Barack Obama Gets a Warning from Dianne Feinstein*

If there is one constant in the US Senate, it is that Dianne Feinstein is friendly to an expansive and intrusive state security apparatus.

Thus her signing onto letter to Obama suggesting that his allowing the force feeding of prisoners at Guantanamo is illegal is a big deal:

Dianne Feinstein and Dick Durbin sent Obama a letter yesterday, using Kessler’s [The Federal Judge who condemned the force feeding, but said that she had no standing to rule] ruling to connect the two explicitly.

U.S. District Court for the District of Columbia Judge Gladys Kessler also expressed concern about the force-feeding of Guantanamo Bay detainees. The Court denied detainee Jihad Dhiab’s motion for a preliminary injunction to stop force-feeding due to lack of jurisdiction, but in her order, Judge Kessler noted that Dhiab has set out in great detail in his court filings “what appears to be a consensus that force-feeding of prisoners violates Article 7 of the International Covenant on Civil and Political Rights (ICCPR) which prohibits torture or cruel, inhumane, and degrading treatment.” The United States has ratified the ICCPR and is obligated to comply with its provisions. Judge Kessler also wrote, “it is perfectly clear from the statements of detainees, as well as the statements from the [medical] organizations just cited, that force-feeding is a painful, humiliating, and degrading process.” (emphasis added).

The judge concluded by correctly pointing out that you, as Commander in Chief, have the authority to intercede on behalf of Dhiab, and other similarly-situated detainees at Guantanamo. The court wrote: “Article II, Section 2 of the Constitution provides that ‘[t]he President shall be the Commander in Chief of the Army and Navy of the United States. …’ It would seem to follow, therefore, that the President of the United States, as Commander-in-Chief, has the authority—and power—to directly address the issue of force-feeding of the detainees at Guantanamo Bay.”


Feinstein only by association makes the next part of her argument. We comply with these treaties by complying with our Eighth Amendment prohibition on cruel or unusual punishment.

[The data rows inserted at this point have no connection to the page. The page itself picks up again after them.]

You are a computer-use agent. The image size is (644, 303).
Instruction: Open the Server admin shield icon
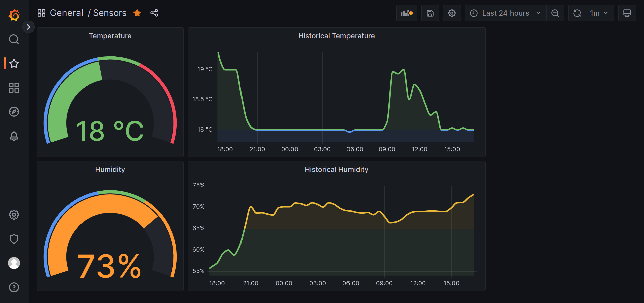point(14,239)
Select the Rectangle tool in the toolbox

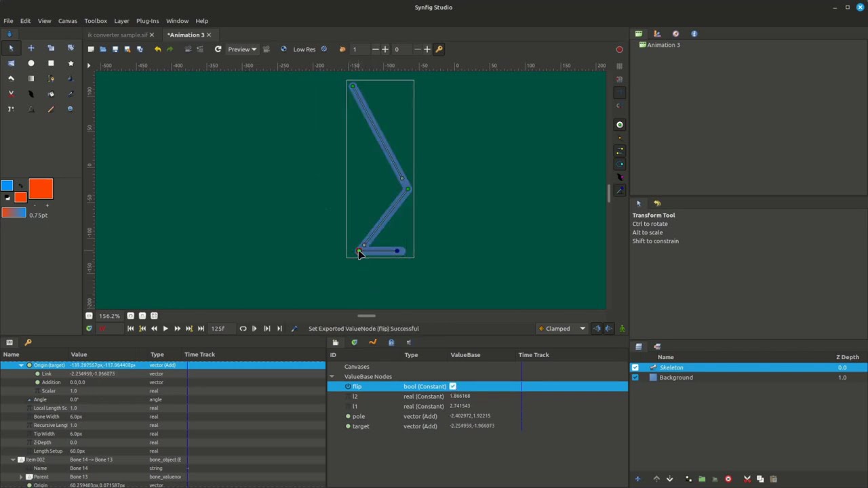pyautogui.click(x=51, y=63)
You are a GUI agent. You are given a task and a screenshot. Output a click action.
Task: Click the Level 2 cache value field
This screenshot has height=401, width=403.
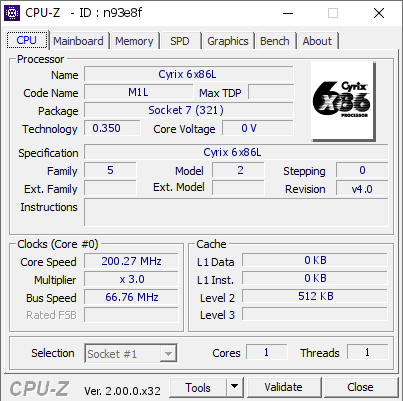(x=315, y=296)
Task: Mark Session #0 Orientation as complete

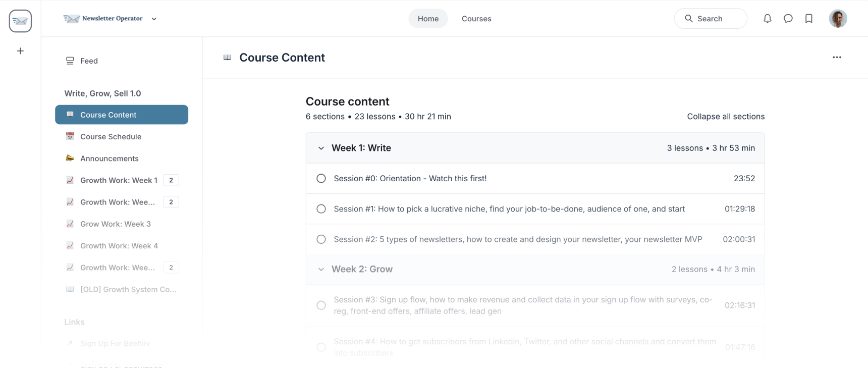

And the government has long said that if we can do something elsewhere in a our gulag system, we can do it in Gitmo.

………

Say what you will about DiFi (lord knows I’ve often said the same, where I thought it appropriate), but she has just told a President from her own party that he’s breaking the law.

This is what you call a, “statement against interests.”

When DiFi is implying that your intelligence activities are over the top, you have jumped the shark.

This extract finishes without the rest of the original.